ラ・プティット・ファデット La Petite Fadette

 恋愛漫画だと思ったらミステリーだったでござるの巻。
 そりゃ帯に綾辻さんの名前があるわけだー。
 物語は二十世紀初頭、欧州のとある農村。主人公たちは村でも見目麗しい若者と評判の双子の兄弟、一方のヒロインは、やせっぽちで色黒なことからコオロギ、あるいは魔女と蔑称されるみっともない娘。
 フランスの作家ジョルジュ・サンド*1の著作『愛の妖精』を下敷きに、ミステリとして再構築したそうな。とはいえ、ミステリ部分はラストの落ちに使われる部分であって、それまでの恋愛・田園物としても質が高い。
 前世紀の欧州、特にその田舎というものがどんな世界だったのか。現代日本の我々からすれば時間も距離も隔てられた、けれど確かにあった別世界というものが、素晴らしい表現力で描写されている。
 そこで暮らす人々と日々の暮らし、自然の風景といったものが、きっちり作者の描き出す世界の中で息をしている。上質な小説でも読んでいるような、目にも鮮やかな感触の物語だった。
(一方で、WiiだのMACだのという単語が混じる小ネタも存在しているが)
 それと、ヒロインのファデットがとても魅力的。作中ではブス・不器量として扱われているが、画面上ではまっとうに可愛い。自分が美人であることを知悉し、気取ったマドレーヌは確かに綺麗なのだけれど、それだけだ。

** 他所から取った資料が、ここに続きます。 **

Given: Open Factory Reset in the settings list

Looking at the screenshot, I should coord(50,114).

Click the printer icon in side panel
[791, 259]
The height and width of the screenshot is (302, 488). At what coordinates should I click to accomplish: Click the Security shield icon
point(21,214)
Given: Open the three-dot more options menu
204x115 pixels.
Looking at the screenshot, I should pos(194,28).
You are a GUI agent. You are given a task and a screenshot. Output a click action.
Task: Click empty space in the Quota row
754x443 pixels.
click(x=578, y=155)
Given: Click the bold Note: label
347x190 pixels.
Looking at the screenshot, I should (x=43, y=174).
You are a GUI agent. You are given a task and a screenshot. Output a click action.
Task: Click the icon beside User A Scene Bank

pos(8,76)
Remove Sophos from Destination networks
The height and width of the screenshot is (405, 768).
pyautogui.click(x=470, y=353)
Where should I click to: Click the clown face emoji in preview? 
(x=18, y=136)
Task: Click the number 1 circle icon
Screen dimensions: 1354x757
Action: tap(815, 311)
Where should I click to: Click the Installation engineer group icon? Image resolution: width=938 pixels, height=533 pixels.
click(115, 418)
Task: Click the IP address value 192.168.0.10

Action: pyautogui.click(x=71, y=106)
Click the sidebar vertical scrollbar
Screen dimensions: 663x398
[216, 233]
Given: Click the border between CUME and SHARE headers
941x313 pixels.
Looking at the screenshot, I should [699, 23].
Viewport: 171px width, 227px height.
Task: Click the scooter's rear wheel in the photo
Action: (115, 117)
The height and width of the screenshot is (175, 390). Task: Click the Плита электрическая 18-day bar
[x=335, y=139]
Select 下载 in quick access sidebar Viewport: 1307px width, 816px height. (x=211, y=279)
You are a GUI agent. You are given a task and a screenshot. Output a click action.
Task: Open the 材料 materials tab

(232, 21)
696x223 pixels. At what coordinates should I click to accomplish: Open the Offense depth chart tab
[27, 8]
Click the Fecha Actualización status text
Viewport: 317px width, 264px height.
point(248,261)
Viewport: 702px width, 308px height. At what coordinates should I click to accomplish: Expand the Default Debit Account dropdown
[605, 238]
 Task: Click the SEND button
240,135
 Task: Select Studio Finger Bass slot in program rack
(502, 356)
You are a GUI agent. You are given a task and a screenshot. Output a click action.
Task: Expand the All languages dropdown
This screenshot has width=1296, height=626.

 ファデットの愛らしさは眩しいほどであり、活き活きとした表情やその心根に羨望のため息さえ出る。素晴らしいキャラクターだ。
 村には日本から来た農学博士が滞在しており、彼の目から村の暮らしが解説される一幕もある。
 分かりやすくも、ほどほどに説明臭くなくていい。パンを切る自分用のナイフを部屋に忘れて「日本では持ち歩かないんだよ」と言われたり。朝から毎食、ワインが食事についたり。あと風呂に関する意識の違いとか。
 とまあ舞台自体はのどかだが、主要登場人物が織りなす人間模様のドラマは中々激しい物がある。
 村でも評判の美少年と、悪名高い娘の恋。えぐいほどドロドロするわけではないが、弟と離れることを寂しがる兄の嫉妬と、弟ランドリーと蟋蟀ファデットの道ならぬ恋が三角関係を描いていく。
 そして最後に不幸な事故が起きてしまうが、それは…………


 この物語、実は冒頭で列車で相席になった乗客が話し出す「恋愛小説」の体裁を取っている。乗客が話し終わったところで、それまで黙って聞いていた男が解決編を始めてくれるのだが、これが怒濤の伏線回収。
「静かすぎた乗客」の正体は作中明かされなかったけれど、これは作者のシリーズ作品『爺さんと僕の事件帖』の爺さん(の若りし日)、ではないかと思う。